Similarly, Revkin first looks back to the 1950s London smog episodes and then looks forward, offering potential solutions.

…Much of what we in the West see as shockingly aberrant in today’s industrializing countries and fast-growing cities was our norm a short two generations ago. The same is true for rivers. As I wrote last year, while Nairobi has foaming floods of pollution now, the Hudson, which is now swimmable, had shores sticky with adhesive and shimmering with automotive paint a few decades ago. Prosperity leads to rising public environmental concern and the wherewithal for governments to change rules and practices.

Last year, I asked this question: “Can China Follow U.S. Shift from Coal to Gas?” The country has vast reserves of shale gas but lacks expertise and experience in hydraulic fracturing, also called fracking, the innovative mix of technologies that is poised to transform America’s energy prospects (if drilling is done with communities and the environment in mind). A prompt shift from coal to natural gas in China — which would have to involve substantial collaboration with the United States — could potentially be a big near-term step toward stopping growth in greenhouse-gas emissions, and of course clearing the air in crowded, coal-dependent cities.

A few things stand out. While it’s perhaps fair to argue that pollution controls will come on a long enough time frame, it’s a bit problematic to compare 1940s – 1960s Chicago and Pittsburgh to emerging market mega-cities. Beijing’s population is approximately 20 million. Delhi and its surrounding National Capital Region, which suffer from similar bouts of intense ambient air pollution, have an estimated population of a bit over 22 million. In 1940, the population of Pittsburgh was ~700,000; Chicago was home to ~ 3.4 million. London was quite a bit larger during the smog episodes, with a population of ~9 million, but still much smaller than current-day mega-cities. The magnitude of the pollution in these cities — coupled with the sheer number of people residing within them — leads to extremely large, health-damaging population level exposures.

As Revkin points out, there’s a path forward that could lead to more rapid improvements in environmental quality and have a number of political and health-related cobenefits — collaboration between developed and developing markets to improve the quality of energy production. While I’m not 100% onboard with fracking, Revkin’s general point emphasizing cooperation should hold. We, the West, have repeatedly been through the pathway of industrialization -> environmental degradation -> outrage, illness, death -> <- regulatory struggles -> technological innovation -> cleaner environments. We’ve emerged from it in two or three generations with vastly improved environmental conditions, though we must now face the looming specter of climate change. It is in our own selfish interests — indeed, in everyone’s interest — to facilitate cleaner energy production and industrialization globally. The pollutants affecting millions in China and India have long-lasting global impacts that affect us all. Developing and developed countries acting in concert to reduce emissions results in a win-win.

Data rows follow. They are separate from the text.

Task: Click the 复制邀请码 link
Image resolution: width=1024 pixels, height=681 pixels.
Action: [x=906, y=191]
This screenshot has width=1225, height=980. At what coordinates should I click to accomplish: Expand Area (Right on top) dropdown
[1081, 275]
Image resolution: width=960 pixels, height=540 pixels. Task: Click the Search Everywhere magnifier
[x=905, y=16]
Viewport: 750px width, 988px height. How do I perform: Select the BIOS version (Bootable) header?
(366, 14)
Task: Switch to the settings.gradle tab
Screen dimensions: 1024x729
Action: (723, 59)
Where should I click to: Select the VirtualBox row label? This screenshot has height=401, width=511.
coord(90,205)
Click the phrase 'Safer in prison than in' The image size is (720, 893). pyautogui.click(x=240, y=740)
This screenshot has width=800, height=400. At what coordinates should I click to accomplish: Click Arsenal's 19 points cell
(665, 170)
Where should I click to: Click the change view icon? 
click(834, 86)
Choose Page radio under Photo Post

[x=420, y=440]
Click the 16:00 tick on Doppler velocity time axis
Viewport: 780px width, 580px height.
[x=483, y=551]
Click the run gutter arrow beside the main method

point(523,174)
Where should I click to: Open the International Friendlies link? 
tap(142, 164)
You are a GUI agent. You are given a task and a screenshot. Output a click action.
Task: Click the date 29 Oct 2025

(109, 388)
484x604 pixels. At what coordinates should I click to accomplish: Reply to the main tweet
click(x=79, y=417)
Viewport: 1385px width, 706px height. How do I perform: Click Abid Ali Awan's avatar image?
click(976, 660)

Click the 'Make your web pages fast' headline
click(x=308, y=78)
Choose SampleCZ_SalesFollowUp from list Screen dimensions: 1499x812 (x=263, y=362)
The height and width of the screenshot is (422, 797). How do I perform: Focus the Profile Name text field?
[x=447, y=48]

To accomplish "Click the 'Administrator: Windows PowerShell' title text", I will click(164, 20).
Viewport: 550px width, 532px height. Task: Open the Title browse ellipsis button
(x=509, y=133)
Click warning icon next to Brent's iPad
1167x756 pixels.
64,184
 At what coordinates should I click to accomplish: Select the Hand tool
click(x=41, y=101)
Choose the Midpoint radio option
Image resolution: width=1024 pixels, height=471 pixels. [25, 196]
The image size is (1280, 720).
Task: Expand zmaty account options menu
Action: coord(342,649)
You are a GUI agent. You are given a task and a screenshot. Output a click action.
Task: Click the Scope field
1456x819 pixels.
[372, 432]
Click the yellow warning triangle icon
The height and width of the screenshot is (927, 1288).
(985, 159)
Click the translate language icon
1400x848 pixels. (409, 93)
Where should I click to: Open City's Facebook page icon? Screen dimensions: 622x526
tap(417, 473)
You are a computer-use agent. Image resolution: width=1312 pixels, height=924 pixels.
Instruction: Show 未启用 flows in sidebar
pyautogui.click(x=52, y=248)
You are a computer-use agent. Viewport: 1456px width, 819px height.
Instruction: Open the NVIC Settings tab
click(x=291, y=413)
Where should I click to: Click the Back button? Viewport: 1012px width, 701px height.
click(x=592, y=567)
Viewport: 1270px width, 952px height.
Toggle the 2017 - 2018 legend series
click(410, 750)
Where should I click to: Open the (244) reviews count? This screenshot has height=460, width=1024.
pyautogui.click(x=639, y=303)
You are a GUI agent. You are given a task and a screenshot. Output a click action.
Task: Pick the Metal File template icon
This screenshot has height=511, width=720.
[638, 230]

Some caveats. I’m in no way implying that Revkin and Madrigal haven’t thought through these issues. They have – repeatedly and far more eloquently than I – throughout their writings. Second, I fully acknowledge that development occurs on vastly different timeframes and scales in each emerging market. The pace of development today is breathtaking — change occurs at a pummeling pace, enabled by our past technological innovations that now have a global reach. One hopes, given our global interconnectedness and inter-dependency, that we could avoid repeating some of these catastrophes. We’ve been through this repeatedly. We know the cost of environmental degradation in terms of human life, ecosystem quality, and money. And, to an extent, we know how to clean up our industrial processes. We have a fundamental obligation to share this knowledge, to make it heard, and to use our significant global clout to bring it to bear.

You don't get what you expect, you get what you inspect.